A pergunta tem algo de catastrofista -uma característica
bem brasileira, de sempre ver
as coisas em tom alternadamente esfuziante ou trágico-,
mas entende-se a preocupação.
A diferença na vida musical da
cidade foi enorme, acompanhando o projeto Osesp, ao longo dos últimos 11 anos.
A qualidade musical da orquestra está acima de qualquer
dúvida: por consenso, ela é a
melhor que o país já teve, reconhecida como o melhor conjunto sinfônico das Américas,
sem contar os Estados Unidos.
E a Sala São Paulo, onde a
Osesp se apresenta três vezes
por semana, cerca de 40 semanas por ano, virou a cara musical erudita da metrópole.

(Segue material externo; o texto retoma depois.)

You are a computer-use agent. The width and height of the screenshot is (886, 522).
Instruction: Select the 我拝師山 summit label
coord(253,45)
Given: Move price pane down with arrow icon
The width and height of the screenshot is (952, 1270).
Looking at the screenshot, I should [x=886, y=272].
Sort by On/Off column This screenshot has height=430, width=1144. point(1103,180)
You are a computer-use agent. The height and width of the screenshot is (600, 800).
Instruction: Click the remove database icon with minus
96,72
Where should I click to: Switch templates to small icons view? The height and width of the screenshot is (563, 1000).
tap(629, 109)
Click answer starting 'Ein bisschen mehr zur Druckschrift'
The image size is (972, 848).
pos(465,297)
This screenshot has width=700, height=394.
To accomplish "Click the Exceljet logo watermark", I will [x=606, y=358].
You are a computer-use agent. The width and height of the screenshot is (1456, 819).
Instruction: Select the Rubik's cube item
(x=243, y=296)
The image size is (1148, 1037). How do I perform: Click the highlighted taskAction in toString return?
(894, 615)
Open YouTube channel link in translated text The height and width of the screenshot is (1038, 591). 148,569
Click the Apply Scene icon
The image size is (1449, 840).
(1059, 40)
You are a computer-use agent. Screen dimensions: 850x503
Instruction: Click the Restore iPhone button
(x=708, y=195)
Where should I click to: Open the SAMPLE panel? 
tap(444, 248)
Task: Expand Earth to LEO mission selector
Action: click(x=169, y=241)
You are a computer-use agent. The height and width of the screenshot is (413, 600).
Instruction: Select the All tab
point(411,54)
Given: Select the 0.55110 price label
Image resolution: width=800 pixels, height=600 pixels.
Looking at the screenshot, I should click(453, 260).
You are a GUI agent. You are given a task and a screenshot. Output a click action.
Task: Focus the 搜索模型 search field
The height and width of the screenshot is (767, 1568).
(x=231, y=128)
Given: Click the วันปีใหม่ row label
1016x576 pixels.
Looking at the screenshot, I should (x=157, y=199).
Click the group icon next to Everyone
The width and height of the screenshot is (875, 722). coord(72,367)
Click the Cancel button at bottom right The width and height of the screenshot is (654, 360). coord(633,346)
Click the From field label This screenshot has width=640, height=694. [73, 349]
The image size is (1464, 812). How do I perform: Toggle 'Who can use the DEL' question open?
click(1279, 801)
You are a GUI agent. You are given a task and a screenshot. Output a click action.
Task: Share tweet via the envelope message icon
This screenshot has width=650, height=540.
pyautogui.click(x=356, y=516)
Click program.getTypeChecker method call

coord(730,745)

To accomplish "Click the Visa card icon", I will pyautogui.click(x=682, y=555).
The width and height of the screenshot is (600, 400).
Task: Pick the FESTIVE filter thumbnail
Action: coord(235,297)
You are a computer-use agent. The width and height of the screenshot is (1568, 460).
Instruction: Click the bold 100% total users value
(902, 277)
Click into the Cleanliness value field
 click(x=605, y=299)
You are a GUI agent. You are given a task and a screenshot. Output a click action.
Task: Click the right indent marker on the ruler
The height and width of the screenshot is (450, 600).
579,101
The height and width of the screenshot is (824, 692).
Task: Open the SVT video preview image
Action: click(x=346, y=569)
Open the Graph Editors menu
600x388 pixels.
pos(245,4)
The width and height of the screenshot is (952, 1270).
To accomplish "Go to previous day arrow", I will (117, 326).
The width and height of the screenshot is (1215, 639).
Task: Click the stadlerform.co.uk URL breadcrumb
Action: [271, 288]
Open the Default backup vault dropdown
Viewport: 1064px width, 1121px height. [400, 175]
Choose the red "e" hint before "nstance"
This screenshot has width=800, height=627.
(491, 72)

Sob a direção de Neschling, a
Osesp serviu de modelo para
muitos outros quadros estáveis, não só de São Paulo. Dez
anos atrás, qual orquestra podia anunciar a programação
completa do ano seguinte com
meses de antecedência e vender assinaturas? Parece coisa
óbvia; mas ninguém conseguia
fazer o que agora virou rotina.
De sua parte, a Osesp tem hoje
mais de 11 mil assinantes.
Tudo isso, mais as turnês nacionais e internacionais, gravações de discos, edições de partituras, apresentações didáticas
e a Academia Osesp fazem parte de um projeto que soube
pensar grande; modernizou e
desprovincianizou um dos
campos mais renitentemente
conservadores da cultura.
Neschling não fez tudo sozinho -entre os que o ajudaram
a criar a orquestra estão alguns
dos atuais assessores do secretário de Estado da Cultura, que
ele hoje, no calor da discussão,
acusa de ser "mal assessorado".
Mas foi o maestro quem teve a
força pessoal de fazer as coisas
acontecerem, aliada à imaginação para construir programas
de interesse incomum. Aliada
também a um temperamento
que ele mesmo define como difícil, e a uma personalidade
centralizadora ao extremo.
Com Neschling, a Osesp chegou logo a um nível muito mais
alto do que se poderia ter sonhado. O que não quer dizer
que a orquestra tenha chegado
até onde pode ir, musicalmente. Faz bom tempo que a orquestra estacionou -num alto
nível, mas estacionou. Pode
crescer, como pode decair.
A Osesp vai acabar? Não há
por que pensar assim. A Filarmônica de Berlim não acabou
sem Karajan, nem a Filarmônica de Nova York sem Bernstein.
A Secretaria está certa de montar o "search committee" para
definir um novo nome para a
orquestra, capaz de dar conta
do projeto, em toda sua dimensão. É o que se faz, em qualquer
grande orquestra, como em
qualquer grande empresa.
Se se confirmar mesmo a saída de Neschling -essas coisas
sempre podem mudar, embora
tudo indique que não-, ele terá
legado à cidade e ao país o
maior projeto musical já conduzido nessa área.
Mas vale lembrar o bordão
publicitário, "pode aplaudir: a
orquestra é sua". Pois é. Criada
por ele, a Osesp virou patrimônio comum, maior do que qualquer regente ou governo. Todos passam, a orquestra fica, e é
bom que seja assim. Tempo de
crise é tempo de mudança. Se a
orquestra saberá usar a mudança a seu favor, ainda está
muito cedo para saber. Mas não
cedo demais para torcer.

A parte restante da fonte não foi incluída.